Other critical factors to consider in the Varus Thrust Gait:
- is there medial knee osteoarthritis ?
- what is the foot type and what are the mechanics ? ie. Forefoot varus, Forefoot supinatus, rearfoot variances
- does the patient have excessive pronation challenges that create massive internal spin into the tibia ?
- is the hip frontal and rotation plane stable? Can the patient adequately control rotation at the hip level ?
- is there a Cross Over gait phenomenon with narrow based step width ? (search our blog and youtube for "gait guys crossover gait"). A narrow step width will create an "unstacked" limb and promote more rotational risk into the limb, often playing out at the least tolerable joint to rotation . . . the knee.

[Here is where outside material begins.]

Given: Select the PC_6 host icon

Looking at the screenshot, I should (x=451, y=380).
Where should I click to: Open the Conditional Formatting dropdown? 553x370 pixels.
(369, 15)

- Does the client have Tibial Varum ? Genu Varum, Genu Valgum ? These can promote and complicate the Varus Thrust gait.
- Does the client have Tibial torsion or Femoral Torsion variants ? These can promote and complicate the Varus Thrust gait.

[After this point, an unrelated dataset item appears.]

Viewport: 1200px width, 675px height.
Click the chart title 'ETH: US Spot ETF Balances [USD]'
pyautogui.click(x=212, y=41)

- is there weakness of the lateral gastrocnemius or biceps femoris (to name just two the directly cross over this posterolateral interval and can offer joint compression/stability ? What about weaknesses in the medial leg ? Not that these are anywhere sufficient to offset a PLRI (posterolateral rotatory instability), but, they are secondary helpers/restraints.

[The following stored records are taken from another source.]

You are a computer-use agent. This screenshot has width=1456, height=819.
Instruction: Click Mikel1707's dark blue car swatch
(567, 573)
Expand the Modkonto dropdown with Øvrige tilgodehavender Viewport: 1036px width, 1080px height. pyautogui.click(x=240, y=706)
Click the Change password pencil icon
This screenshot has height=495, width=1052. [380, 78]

One should clearly see now that the Varus Thrust gait is potentially complicated and multifactorial. One MUST understand:
1. many components of normal gait and normal anatomy from foot to pelvis, at least.
2. be able to assess for aberrant mechanics and pathologies within all joints of the lower limb
3. be able to assess for post operative rotational stability and laxity (*even a healed, yet partially attenuated, Posterolateral corner complex that was not noted or addressed in the ACL-PCL reconstruction can come back to haunt even the best reconstruction. Those little rotational instabiliites will build over the years and render attenuation of the other secondary posterior restraints in the knee. Like a Lisfranc injury, sometimes things take a few years to brew and blossom before the "career ender" instability shows up. Trust us, we have seen it enough times.
Rule: if one does not know it exists, one will miss it. If one does not know how to assess it, one will miss it. If one does not know normal anatomy, torsional variants, foot types and gait types, one is likely to be lost and left fumbling. Our clients deserve more.
Clinical pearl: if you are radiographically sharp, you should have noted the Pellegrini-Stieda lesion at the medial tibial epicondyle (this is not a radiograph for this case, it was used to show the longer medial condyle reach). These are ossified post-traumatic lesions near the medial femoral collateral ligament attachment. This avulsion injury of the medial collateral ligament can calcificy after a few post-trauma weeks.